A1: Patients with Duchenne muscular dystrophy possessing a confirmed mutation of the DMD gene amenable to exon 53 skipping.
Q2: How does the pricing of Vyondys 53 compare with similar therapies?
A2: It is approximately equal to other exon-skipping drugs like Amondys 45, both around $300,000 annually.
Q3: Are biosimilars expected for oligonucleotide therapies like Vyondys 53?
A3: No, due to manufacturing complexity and patent protections, biosimilar entry is unlikely in the immediate future.
Q4: What factors could affect future price trends?
A4: Competition from emerging therapies, healthcare policy changes, and manufacturing cost improvements.
Q5: What are the main barriers to broader market penetration?
A5: High treatment cost, limited patient awareness, and reimbursement negotiations.
References
- U.S. Food and Drug Administration (FDA). (2019). Vyondys 53 (golodirsen) approval notice.

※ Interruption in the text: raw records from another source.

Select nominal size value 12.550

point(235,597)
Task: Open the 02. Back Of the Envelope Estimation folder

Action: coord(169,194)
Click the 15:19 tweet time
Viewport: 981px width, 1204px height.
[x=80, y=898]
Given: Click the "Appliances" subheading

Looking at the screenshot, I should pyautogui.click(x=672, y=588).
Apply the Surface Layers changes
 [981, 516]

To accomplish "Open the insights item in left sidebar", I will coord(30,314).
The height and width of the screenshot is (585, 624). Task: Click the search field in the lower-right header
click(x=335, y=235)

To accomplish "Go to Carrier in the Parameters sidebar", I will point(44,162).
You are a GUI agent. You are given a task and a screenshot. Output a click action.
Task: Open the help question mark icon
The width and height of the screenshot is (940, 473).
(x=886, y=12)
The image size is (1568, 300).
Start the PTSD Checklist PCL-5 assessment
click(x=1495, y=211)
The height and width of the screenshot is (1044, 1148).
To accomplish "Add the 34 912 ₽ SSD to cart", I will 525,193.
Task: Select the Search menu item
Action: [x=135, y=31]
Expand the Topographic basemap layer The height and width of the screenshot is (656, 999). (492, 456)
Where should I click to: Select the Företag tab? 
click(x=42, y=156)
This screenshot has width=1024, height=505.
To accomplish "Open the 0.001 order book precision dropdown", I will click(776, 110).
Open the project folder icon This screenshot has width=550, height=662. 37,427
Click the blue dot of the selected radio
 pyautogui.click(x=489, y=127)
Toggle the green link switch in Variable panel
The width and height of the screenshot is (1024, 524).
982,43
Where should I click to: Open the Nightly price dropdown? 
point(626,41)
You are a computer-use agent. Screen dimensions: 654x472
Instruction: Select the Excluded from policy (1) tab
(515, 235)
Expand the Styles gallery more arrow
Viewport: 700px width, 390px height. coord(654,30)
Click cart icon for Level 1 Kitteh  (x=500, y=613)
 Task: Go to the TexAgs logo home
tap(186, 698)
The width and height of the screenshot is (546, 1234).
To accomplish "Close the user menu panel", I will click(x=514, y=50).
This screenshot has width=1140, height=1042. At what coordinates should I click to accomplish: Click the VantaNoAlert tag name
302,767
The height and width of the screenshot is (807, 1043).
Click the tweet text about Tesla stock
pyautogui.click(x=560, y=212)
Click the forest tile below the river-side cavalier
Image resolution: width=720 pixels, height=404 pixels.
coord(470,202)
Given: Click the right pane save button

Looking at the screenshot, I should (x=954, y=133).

- Mendell, J. R., et al. (2020). Duchenne muscular dystrophy: Epidemiology and mutation-specific therapies. Genetic Medicine, 22(9), 1403–1412.
- SSR Health. (2022). Drug pricing reports.
- IQVIA. (2022). Prescription drug market review.
- Centers for Medicare & Medicaid Services (CMS). (2022). Reimbursement policies for rare disease treatments.